Optical Density (OD) Readings

Overview

Optical density (OD) is one of the most integral parts of continuous culture. While chemostats do not innately rely on OD, it is still a useful metric for your evolution. Meanwhile, turbidostats and growth curves heavily rely on OD to function.

However, OD is the most easily disrupted parts of eVOLVER hardware. This guide serves as an initial list of things to check when troubleshooting OD.

Disclaimer: You may find that you are still not getting "good" OD readings after trying solutions in this guide.

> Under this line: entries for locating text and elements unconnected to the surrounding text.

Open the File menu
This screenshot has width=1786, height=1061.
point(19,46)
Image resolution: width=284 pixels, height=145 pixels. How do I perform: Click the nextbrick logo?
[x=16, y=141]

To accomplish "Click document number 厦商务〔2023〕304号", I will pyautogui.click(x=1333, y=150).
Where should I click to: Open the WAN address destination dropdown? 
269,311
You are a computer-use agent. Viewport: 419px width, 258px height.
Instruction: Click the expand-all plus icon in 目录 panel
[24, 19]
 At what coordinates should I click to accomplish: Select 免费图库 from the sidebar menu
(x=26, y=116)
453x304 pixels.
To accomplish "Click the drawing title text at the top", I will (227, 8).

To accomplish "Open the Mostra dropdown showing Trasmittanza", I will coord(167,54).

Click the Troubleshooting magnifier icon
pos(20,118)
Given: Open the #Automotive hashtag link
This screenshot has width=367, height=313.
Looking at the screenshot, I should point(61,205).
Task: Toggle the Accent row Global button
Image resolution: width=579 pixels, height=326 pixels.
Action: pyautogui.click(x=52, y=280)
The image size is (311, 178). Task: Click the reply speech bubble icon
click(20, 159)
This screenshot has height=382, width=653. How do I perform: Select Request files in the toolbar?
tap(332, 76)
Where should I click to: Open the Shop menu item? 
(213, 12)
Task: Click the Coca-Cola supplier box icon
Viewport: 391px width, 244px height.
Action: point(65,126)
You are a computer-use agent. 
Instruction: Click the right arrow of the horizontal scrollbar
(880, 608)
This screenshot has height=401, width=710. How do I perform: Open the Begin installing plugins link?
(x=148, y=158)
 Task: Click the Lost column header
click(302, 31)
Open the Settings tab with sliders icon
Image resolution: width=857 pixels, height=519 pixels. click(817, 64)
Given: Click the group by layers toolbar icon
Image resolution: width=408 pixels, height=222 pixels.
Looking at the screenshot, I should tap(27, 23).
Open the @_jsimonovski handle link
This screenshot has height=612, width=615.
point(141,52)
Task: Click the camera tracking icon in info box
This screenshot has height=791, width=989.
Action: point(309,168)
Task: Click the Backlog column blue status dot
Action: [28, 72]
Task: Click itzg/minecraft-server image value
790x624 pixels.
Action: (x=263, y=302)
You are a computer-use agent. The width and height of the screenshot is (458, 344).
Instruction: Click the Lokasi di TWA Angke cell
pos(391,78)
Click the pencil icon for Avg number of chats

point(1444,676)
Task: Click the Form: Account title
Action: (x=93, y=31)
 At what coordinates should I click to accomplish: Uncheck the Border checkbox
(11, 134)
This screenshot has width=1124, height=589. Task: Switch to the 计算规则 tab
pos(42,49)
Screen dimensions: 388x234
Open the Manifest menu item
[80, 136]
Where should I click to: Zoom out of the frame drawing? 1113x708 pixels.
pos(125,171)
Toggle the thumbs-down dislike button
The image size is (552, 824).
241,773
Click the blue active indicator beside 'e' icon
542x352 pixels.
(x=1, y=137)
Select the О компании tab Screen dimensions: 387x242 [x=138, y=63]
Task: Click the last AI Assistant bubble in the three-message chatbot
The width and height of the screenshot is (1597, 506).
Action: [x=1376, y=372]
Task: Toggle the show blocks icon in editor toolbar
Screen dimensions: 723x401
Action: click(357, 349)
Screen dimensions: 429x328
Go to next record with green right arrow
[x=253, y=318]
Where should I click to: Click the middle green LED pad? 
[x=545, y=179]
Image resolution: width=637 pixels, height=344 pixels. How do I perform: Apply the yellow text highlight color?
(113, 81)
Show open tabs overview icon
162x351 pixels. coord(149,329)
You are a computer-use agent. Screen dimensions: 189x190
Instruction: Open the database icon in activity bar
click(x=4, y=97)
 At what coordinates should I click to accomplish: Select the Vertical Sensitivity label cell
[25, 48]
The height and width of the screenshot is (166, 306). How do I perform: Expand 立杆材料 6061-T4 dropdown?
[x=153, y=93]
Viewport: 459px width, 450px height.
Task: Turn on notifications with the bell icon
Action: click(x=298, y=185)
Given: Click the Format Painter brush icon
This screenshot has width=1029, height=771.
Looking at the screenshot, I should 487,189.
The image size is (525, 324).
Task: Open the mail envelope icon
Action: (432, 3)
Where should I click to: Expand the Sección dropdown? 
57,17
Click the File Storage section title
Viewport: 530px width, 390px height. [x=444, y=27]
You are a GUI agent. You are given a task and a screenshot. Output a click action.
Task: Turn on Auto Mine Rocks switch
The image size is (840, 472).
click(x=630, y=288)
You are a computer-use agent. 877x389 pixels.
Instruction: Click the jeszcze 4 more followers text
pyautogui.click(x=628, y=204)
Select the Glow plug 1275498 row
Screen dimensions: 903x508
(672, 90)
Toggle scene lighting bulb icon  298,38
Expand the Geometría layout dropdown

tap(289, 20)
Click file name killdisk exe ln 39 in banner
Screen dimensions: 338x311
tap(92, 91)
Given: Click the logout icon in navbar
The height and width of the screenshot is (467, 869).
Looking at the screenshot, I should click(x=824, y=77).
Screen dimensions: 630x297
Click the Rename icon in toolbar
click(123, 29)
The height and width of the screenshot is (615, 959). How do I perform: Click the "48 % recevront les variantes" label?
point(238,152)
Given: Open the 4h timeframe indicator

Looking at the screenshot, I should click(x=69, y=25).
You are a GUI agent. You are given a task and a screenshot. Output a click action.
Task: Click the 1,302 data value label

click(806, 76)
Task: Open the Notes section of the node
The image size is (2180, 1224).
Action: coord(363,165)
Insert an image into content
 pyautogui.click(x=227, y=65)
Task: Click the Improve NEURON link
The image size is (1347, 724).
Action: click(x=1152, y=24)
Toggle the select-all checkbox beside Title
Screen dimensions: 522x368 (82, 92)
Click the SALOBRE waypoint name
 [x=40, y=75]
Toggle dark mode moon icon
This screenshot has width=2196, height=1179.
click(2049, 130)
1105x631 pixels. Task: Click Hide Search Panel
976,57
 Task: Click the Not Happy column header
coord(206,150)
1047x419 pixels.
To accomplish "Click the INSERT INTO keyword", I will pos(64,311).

We hope that you will search the forum because others may have had your same issue.

After trying a fix, before attempting a whole new calibration, prepare a couple of standards in the OD range that you care about and check if you see a difference between them in the raw OD values (in the GUI Setup page or by starting an experiment and going to the data folder).

For more in-depth information about the OD hardware see here.

Most Common Problems

Variability in OD Sensing Range Between Vials

Vial 1 (left) shows a smaller range than vial 2 (right). However, vial 2 is still unable to accurately differentiate values under OD 0.5.

1. Standardize LED/Photodiode distance

2. If you already have a version of the 3D printed tube holder with defined OD LED and photodiode distances:

   1. Use the upgrade guide to double check your photodiodes and LEDs are correctly placed!

3. Sometimes a given OD photodiode or LED can be variable as they are cheap parts. Swap both out for new ones. Part numbers here.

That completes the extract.